Thanks for the response. I am still new to rails. So please
forgive my ignorance.
In rails, the controller ties the model and the view together.
So when you said multiple views, are you referring 1 controller
for multiple views? If that is the case, each method in the
controller probably needs to accept an additional parameter
that will be mapped into a table name, right?
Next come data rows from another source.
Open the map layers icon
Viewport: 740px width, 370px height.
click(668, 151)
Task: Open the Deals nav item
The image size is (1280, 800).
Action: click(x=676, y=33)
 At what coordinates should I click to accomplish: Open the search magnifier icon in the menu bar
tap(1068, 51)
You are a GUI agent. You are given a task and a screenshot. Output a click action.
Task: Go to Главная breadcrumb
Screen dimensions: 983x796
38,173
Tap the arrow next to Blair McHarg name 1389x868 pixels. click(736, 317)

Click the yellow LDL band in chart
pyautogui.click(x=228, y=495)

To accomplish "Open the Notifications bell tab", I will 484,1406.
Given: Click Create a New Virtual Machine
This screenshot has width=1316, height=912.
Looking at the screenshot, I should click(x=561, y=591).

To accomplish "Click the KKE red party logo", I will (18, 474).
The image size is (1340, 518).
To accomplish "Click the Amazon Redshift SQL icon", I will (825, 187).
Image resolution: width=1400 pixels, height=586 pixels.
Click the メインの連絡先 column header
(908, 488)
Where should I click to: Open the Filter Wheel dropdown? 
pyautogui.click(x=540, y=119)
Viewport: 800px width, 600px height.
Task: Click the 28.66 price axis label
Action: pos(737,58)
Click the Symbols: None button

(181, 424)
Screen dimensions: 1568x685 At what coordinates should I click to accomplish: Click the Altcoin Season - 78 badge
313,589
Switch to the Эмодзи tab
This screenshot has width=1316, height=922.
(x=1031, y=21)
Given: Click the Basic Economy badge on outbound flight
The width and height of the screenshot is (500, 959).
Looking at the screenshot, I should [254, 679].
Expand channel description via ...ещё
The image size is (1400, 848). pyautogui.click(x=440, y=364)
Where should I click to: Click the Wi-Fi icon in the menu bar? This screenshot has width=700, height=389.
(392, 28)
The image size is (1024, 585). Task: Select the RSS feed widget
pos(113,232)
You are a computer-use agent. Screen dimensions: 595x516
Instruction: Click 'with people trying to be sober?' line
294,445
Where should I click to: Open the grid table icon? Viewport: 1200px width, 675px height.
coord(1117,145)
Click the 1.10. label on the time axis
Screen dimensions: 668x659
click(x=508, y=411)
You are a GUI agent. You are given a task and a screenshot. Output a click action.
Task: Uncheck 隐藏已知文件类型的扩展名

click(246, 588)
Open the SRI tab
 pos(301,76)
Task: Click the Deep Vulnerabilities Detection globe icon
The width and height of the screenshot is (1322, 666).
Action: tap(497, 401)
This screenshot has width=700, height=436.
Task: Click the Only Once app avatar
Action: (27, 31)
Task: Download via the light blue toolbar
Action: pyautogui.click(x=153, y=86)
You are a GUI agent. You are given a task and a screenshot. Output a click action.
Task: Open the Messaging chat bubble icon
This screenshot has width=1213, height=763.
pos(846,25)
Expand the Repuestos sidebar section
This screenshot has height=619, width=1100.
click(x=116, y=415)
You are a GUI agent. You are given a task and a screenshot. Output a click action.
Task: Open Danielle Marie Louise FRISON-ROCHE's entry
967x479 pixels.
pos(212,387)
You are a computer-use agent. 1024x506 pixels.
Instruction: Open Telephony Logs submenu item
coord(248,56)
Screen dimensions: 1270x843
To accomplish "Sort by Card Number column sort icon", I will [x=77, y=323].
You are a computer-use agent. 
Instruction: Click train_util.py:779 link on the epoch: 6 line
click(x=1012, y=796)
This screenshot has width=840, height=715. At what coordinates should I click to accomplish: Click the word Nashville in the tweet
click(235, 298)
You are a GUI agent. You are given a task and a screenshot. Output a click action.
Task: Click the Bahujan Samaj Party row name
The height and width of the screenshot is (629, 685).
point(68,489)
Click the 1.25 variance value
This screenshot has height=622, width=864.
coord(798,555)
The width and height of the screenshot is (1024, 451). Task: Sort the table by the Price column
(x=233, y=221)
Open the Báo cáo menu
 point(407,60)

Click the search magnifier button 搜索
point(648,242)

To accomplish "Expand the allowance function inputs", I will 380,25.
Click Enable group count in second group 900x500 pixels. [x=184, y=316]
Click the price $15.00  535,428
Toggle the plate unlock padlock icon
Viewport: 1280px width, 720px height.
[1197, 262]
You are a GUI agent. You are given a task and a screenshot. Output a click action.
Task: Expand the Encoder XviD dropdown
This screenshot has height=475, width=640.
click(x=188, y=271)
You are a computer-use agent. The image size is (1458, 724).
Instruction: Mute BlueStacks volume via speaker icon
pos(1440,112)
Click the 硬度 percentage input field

He was referring to database views, not the MVC View component. :slight_smile:

CREATE VIEW name [ ( column_name [, …] ) ] AS query

This can be used as an alias for another table or subset of table rows,
or a join.

His idea would be to recreate the view on the fly to point to a
particular table. I don’t think this is what you want, assuming you want
each inventory_* table accessable at the same time

Allen

Allen F. wrote:

CREATE VIEW name [ ( column_name [, …] ) ] AS query

This can be used as an alias for another table or subset of table rows,
or a join.

His idea would be to recreate the view on the fly to point to a
particular table. I don’t think this is what you want, assuming you want
each inventory_* table accessable at the same time

you can do it the other way around: create the tables like this
inventory_001
inventory_002
inventory_003
and then make a view selecting them together with an union.
create or replace view inventory as
select * from inventory_001
union
select * from inventory_002
and so on
so you can have a single inventory model that binds to the view.

dba wrote:

Thomas Kwan (eTechfocus) wrote:

Hi Christer,

He was referring to database views, not the MVC View component. :slight_smile:

CREATE VIEW name [ ( column_name [, …] ) ] AS query

This can be used as an alias for another table or subset of table rows,
or a join.

His idea would be to recreate the view on the fly to point to a
particular table. I don’t think this is what you want, assuming you want
each inventory_* table accessable at the same time

Allen

Thanks Allen,

Acutally, it is not an requirement to access those tables at the same
time.

thomas

True, but a union may give performance, as each table would have to be
accessed in turn, and its results concatenated. That doesn’t scale as
the number of tables increases. However, I think Thomas has the idea :wink:

Allen

Simon.Santoro wrote:

you can do it the other way around: create the tables like this
inventory_001
inventory_002
inventory_003
and then make a view selecting them together with an union.
create or replace view inventory as
select * from inventory_001
union
select * from inventory_002
and so on
so you can have a single inventory model that binds to the view.